When will a special election for Board of Education take place? That’s been the central question since the Connecticut Supreme Court ruled against the state takeover of schools. Today the Supremes issued an amended ruling setting a special election at the direction of the trial court:
The case is remanded to the trial court with direction to order a special election for the local board pursuant to General Statutes § 9-164 (b). The trial court shall set all applicable dates under the statute but shall schedule the special election no later than 150 days from the date of its order.
Superior Court Judge Salvatore Agati (the trial court) has scheduled a status conference with legal parties for Friday at 10 a.m. Let’s say the judge sets a date for a special election on Friday, that means the election must take place no later than 150 days from that date. The Supremes decision also apparently leaves open a window for party primaries. Special election windows are sometimes too short to allow primaries.

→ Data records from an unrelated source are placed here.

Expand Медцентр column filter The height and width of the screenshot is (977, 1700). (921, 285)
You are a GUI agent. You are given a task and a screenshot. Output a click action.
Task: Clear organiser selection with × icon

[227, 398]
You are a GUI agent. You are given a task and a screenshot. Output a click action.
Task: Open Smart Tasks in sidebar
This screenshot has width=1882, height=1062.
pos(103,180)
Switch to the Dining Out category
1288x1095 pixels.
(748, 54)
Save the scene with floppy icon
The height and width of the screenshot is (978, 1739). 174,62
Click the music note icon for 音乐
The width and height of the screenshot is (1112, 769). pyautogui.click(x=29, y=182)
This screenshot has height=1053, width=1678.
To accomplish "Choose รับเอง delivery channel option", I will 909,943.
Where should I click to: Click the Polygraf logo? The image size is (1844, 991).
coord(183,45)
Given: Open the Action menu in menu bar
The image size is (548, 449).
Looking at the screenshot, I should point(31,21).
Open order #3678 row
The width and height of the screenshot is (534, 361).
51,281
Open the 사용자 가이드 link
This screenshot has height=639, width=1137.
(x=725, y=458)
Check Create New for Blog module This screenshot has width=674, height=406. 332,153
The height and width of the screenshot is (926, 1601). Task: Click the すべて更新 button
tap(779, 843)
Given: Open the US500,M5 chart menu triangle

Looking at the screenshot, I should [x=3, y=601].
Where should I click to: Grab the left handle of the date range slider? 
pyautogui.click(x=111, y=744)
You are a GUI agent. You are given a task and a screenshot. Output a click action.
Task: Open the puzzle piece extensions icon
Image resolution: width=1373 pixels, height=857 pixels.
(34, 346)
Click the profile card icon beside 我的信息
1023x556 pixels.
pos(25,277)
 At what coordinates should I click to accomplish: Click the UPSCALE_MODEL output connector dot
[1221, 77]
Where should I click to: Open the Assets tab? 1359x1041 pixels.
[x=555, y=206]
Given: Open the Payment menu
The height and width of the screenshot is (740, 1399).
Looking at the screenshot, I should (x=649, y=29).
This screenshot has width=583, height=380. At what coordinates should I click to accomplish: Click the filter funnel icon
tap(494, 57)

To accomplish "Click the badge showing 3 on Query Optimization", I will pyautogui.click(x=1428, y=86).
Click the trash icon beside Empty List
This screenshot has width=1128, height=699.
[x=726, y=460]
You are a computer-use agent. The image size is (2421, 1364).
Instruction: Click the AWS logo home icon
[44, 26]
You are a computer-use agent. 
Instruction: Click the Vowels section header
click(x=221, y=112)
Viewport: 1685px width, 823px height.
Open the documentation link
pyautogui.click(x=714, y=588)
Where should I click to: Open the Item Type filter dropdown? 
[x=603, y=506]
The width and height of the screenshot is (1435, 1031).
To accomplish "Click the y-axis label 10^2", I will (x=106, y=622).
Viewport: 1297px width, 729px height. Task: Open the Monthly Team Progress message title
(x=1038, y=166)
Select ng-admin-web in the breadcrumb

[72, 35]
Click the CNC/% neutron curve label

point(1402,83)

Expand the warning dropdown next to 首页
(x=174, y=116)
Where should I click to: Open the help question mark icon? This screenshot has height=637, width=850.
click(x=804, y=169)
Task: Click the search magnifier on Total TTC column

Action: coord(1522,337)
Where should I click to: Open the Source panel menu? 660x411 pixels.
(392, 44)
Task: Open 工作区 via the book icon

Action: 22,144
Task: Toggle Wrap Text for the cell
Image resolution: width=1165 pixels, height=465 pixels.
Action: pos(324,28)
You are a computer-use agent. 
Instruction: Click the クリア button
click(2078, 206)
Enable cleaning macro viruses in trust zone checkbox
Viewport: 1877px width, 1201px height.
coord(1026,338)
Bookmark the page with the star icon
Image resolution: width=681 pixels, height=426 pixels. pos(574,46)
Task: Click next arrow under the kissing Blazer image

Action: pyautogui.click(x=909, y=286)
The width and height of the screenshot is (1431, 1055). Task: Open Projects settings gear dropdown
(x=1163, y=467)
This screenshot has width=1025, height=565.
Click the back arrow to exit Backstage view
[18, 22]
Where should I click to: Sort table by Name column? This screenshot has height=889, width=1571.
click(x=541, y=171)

This is a good day for John Bohannon, the attorney representing the city, who’s pleased the Supremes have allowed a 150-day window. Bohannon argued for as much time as possible for a special election and that’s exactly what he got. This allows the reconstituted appointed state board currently in place more time to implement school reforms recommended by Superintendent of Schools Paul Vallas.
The timing of the special election could be scheduled around several potential primaries on Aug. 14. This is a presidential cycle that could include primaries for U.S. Senate and several state legislative races. It’s one more event to slot into the calendar for elections officials and their overstretched budgets.
The Supremes also did not rule on a request by attorney Norm Pattis to immediately seat elected school board members Bobby Simmons, Sauda Baraka and Maria Pereira all of whom had voted against the state takeover of schools last year. The vote for state control was 6-3. For his part regarding the Supremes amendment Pattis says “Only in Bridgeport do city officials crow when an illegally selected school board remains in office by inertia.”
Supremes amended decision below, as it applies to the special election:
The case is remanded to the trial court with direction to order a special election for the local board pursuant to General Statutes § 9-164 (b). The trial court shall set all applicable dates under the statute but shall schedule the special election no later than 150 days from the date of its order. All other requirements set forth by the statute, including those covered by the statutes governing party endorsement of candidates and primary elections, shall be satisfied. The special election will include all four seats that would have been filled on the basis of voting in the 2011 Bridgeport municipal elections. Because not all former local board members can be reinstated at this time, as some of their terms of office have expired, and because a local board must continue to function until a new local board can be elected, we stay the effect of our decision pending final certification of the special election results by the town clerk. Therefore, the trial court shall direct that the seven current members of the reconstituted board remain in office until the special election has been completed. At that time, the trial court shall reinstate the five members of the local board whose terms of office have not expired, to serve along with the four newly elected members.